Closed AliKameli closed 4 days ago

AliKameli commented 2 months ago

Adds support for this problem: https://github.com/DuendeSoftware/Support/issues/1062

narbit commented 2 months ago

This would be very useful to us too. Either allow configuring multiple issuers or make TokenValidator extensible. The former is obviously less invasive. The issue came up several times and similar PR has been previously proposed but hasn't been merged:

https://github.com/IdentityServer/IdentityServer4/pull/4967 https://github.com/DuendeSoftware/Support/issues/707 https://github.com/IdentityServer/IdentityServer4/issues/1847

josephdecock commented 1 month ago

Thanks for the PR! I do have some reservations about this though.

narbit commented 1 month ago

Our use case is very similar to https://github.com/DuendeSoftware/Support/issues/707 and https://github.com/DuendeSoftware/Support/issues/1062#issuecomment-1895826541.

Some of the reasons for using multiple domains for the same IDP are:

If allowing multiple issuers is not something you're willing to support out of the box, would you consider making token validator extensible as also requested here and here?

josephdecock commented 1 month ago

Multiple issuers is absolutely a valid use case. What makes less sense to me is why you have clients using the issuers inconsistently - e.g., if you're getting a token on the public dns name, why switch to the private dns name for the userinfo call?

narbit commented 1 month ago

Some services may be purely public, some may be purely private while some are a mixed-use. It's for these mixed use services where it becomes a problem. Also, it's not just userinfo that is affected, it's also an introspection.

josephdecock commented 1 month ago

Oh, ok. I'm with you now. Thanks for taking the time to get into the detail of your use cases. I'm leaning much more favorably towards this change now.

Maybe we can expand the xmldoc to make the intended use more obvious. I also still want to think about how this interacts with the static issuer config and the inferred issuers - maybe this should constrain which issuers can be inferred.

We'd also want to get some automated tests in place before merging this.
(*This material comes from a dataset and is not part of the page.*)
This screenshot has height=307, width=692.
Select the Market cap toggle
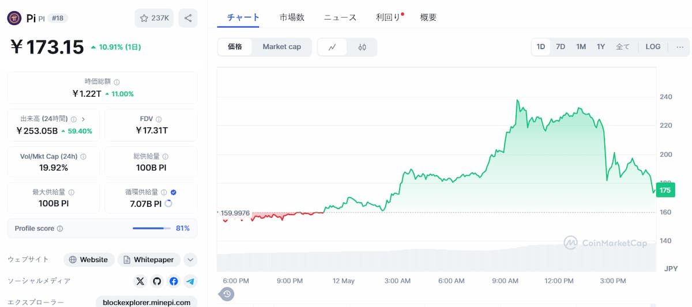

narbit commented 1 month ago

I also still want to think about how this interacts with the static issuer config and the inferred issuers - maybe this should constrain which issuers can be inferred.

That's an option, yeah.

We'd also want to get some automated tests in place before merging this.
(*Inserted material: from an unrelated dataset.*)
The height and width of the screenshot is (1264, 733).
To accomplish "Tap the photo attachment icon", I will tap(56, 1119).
@AliKameli , would you be able to provide these?

narbit commented 1 month ago

@josephdecock Let me know if the tests are the only missing part here, please. I could probably add these. Or if you need more time to consider different approaches. Thank you! :pray:

AliKameli commented 1 month ago

Sorry i hadn't checked GitHub for a while. I don't know how to write the tests that are needed. This problem affected us because we migrated our old identityServer from v4 to v7 and changed the address of the authority in the process, but some of our old legacy services had tokens saved that was from the older authority address and we couldn't change the code.

josephdecock commented 4 days ago

Sorry that this was left open for a long time! We had some more internal discussion about this and now I'm thinking that there area couple of better alternatives to this approach.

The downside to this approach is that normally an issuer is defining a trust domain. (E.g., in a multi-tenant system, you want to enforce that a token from one tenant is never used in another.) Multiple expected issuers breaks that boundary, so I'm very reluctant to add options that encourage users to do so.

Having a resource server straddle a trust boundary and expect tokens from multiple issuers isn't the most idiomatic design. If you have resources that are shared, a more typical approach would be to put the shared resources in their own trust domain, and perform token exchange to move over the trust boundary.

Another option would be to statically configure the issuer, so that every token would always use the same issuer. Then you could do your rate limiting based on the host without the issuer inference getting in the way. But do note that if you do that you are removing the trust boundary that different inferred issuers implies. But even so, you could still create boundaries using resource indicators or scopes within the token.